***** Texte du document *****

L’épisode le plus récent remonte au 18 avril, avec la signature d’un mémorandum de coopération entre le Congrès de la Nouvelle-Calédonie et le parlement d’Azerbaïdjan. Un partenariat dénoncé par les partis non-indépendantistes, qui n’ont pas été concertés sur cette initiative. Situé entre les montagnes du Caucase et les rives de la mer Caspienne, l’Azerbaïdjan reste un pays peu connu du grand public. Et pourtant, son chef d’Etat Ilham Aliyev nourrit de grands desseins pour cette république, née il y a trente-trois ans seulement. 

Le drapeau azerbaïdjanais a été hissé aux côtés des drapeaux de la Corse et du FLNKS, à la mobilisation de la CCAT, vendredi 19 avril 2024, devant le tribunal de Nouméa.


1. Un pays jeune 

Grand comme la Guyane, avec une superficie de 87 000 km2, l’Azerbaïdjan se trouve au carrefour de l’Europe et de l’Asie, avec pour pays voisins la Russie, l'Arménie, l'Iran, la Géorgie et la Turquie. Cette république laïque est née en 1991, avec l'éclatement du bloc communiste et de l'URSS.

État laïque, l’Azerbaïdjan compte près de 10 millions d’habitants, dont une majorité de Musulmans chiites. La langue du pays est l'azéri, qui est proche du turc. Elle s'écrit avec un alphabet latin contrairement à l’azéri iranien, qui s'appuie sur un alphabet arabe. 

L'Azerbaïdjan dispose d'une mince frontière avec son allié turc grâce à l'exclave du Nakhitchevan, un territoire azerbaïdjanais séparé du reste du pays.


2. Un régime autoritaire et quasi-monarchique

Malgré la tenue d'élections en Azerbaïdjan, les rênes du pays se transmettent depuis trente ans au sein d'une même dynastie familiale, à l'image de la Corée du Nord. Le président, Ilham Aliyev, dirige depuis plus de vingt ans cette ex-république soviétique. Il s'agit de son 5e mandat dans la foulée de son père, Heydar Aliyev, un ancien officier des services secrets russes du KGB, décédé en 2003. En 2017, Ilham Aliyev fait nommer sa femme Mehriban Alieva au poste de vice-présidente, un fauteuil sur mesure, créé l’année précédente.

L’Azerbaïdjan figure parmi les régimes les plus autoritaires et les plus répressifs au monde. La quasi-totalité des médias est sous le contrôle des autorités et de nombreux opposants politiques ont été jetés en prison. Reporters sans frontières classe le pays à la 151e place sur 180. Et Transparancy international place l'Azerbaïdjan parmi les très mauvais élèves en termes de corruption (154e position sur 180). 


3. Un sous-sol riche en hydrocarbures

L'essentiel des recettes du pays provient des exportations de pétrole et de gaz. En trente ans, le produit intérieur brut (PIB) a été multiplié par cinq : il est aujourd'hui de 7 530 dollars par habitant (843 000 francs, soit l'équivalent de la Biélorussie). L’Azerbaïdjan affiche une croissance de 2,5 % et un chômage de 5,9 %. La monnaie est le manat (un manat équivaut à 0,54 euro et 64 francs). 

Evolution du PIB par habitant en Azerbaïdjan.

*****

■ **Liste des tâches**
[a] Dans le texte sur l'Azerbaïdjan, quelle place Reporters sans frontières attribue-t-il au pays ?
[b] Écrivez la suite du texte sur l'Azerbaïdjan, en reprenant juste après sa dernière phrase.

***** Entrées brutes *****

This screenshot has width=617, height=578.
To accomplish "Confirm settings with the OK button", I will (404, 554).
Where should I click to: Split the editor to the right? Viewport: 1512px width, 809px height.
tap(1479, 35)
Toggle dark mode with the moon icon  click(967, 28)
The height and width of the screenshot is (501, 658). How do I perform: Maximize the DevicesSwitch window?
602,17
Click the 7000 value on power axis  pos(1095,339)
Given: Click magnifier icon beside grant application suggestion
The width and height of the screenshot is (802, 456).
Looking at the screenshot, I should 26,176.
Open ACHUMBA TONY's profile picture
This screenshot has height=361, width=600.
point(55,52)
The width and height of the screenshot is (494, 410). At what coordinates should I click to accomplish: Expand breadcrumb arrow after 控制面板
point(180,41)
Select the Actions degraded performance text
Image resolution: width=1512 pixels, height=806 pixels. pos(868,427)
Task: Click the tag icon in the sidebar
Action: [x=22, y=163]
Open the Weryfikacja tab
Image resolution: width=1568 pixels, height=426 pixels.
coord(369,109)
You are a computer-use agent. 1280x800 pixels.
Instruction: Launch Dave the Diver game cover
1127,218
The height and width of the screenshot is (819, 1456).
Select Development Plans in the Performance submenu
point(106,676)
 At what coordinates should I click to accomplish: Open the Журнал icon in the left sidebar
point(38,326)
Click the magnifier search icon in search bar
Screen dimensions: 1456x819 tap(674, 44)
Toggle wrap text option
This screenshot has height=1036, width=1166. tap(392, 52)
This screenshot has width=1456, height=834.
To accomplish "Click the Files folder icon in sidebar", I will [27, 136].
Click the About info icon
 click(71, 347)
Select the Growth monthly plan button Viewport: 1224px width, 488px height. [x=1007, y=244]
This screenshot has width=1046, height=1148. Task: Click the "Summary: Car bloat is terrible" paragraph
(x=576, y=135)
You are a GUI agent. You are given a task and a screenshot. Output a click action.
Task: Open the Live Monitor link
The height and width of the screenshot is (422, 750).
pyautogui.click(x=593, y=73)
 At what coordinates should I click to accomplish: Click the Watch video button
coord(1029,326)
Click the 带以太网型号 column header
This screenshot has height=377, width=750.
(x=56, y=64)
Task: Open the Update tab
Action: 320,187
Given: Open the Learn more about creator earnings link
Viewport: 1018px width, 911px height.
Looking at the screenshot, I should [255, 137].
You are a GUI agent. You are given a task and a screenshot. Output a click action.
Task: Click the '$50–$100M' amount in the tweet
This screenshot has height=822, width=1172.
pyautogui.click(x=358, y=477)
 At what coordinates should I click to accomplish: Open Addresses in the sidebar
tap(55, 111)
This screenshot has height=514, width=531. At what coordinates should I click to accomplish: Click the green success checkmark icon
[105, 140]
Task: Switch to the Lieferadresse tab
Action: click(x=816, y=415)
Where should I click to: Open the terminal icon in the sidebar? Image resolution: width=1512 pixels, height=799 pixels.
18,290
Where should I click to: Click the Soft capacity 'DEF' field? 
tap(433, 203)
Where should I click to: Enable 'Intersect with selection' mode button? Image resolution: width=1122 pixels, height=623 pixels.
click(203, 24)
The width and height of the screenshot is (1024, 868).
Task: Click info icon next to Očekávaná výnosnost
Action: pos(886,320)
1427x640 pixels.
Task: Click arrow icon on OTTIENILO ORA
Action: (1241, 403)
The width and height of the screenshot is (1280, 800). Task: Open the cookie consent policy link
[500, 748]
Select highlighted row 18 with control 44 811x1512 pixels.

*****

■ **Réponses par tâche**
[a] La 151e place sur 180.

[b]
4. L'offensive éclair contre les séparatistes du Haut-Karabakh

Depuis plus de 30 ans, un conflit oppose le pays à son voisin l’Arménie. En cause : la république séparatiste du Haut-Karabakh, un territoire grand comme la Savoie. Cette région, située en Azerbaïdjan et peuplée en quasi-totalité d’Arméniens, s’est autoproclamée indépendante en 1991. 

En septembre 2023, après un blocus de neuf mois imposé par Bakou, le régime d'Ilham Aliyev mène une opération militaire éclair sur l'enclave du Haut-Karabakh. Cette attaque fait 200 morts, dont 100 civils coté arménien, et 120 000 personnes fuient vers l’Arménie par peur de représailles. 

La "force d’interposition russe" se trouvait depuis 2020 dans le Haut-Karabakh pour protéger la population arménienne de cette enclave. Mais les militaires russes se sont résolus à quitter la zone pour se redéployer vers le front ukrainien.

Quant à l'Arménie, elle vient de saisir, en avril, la plus haute juridiction des Nations unies, la Cour internationale de justice, pour mener une offensive judiciaire et médiatique contre l'Azerbaïdjan, au sujet du territoire contesté du Haut-Karabakh.

L'enclave du Haut-Karabakh se trouve sur le territoire de l'Azerbaïdjan. Il était presque intégralement peuplé par des Arméniens avant l'offensive de Bakou en septembre 2023.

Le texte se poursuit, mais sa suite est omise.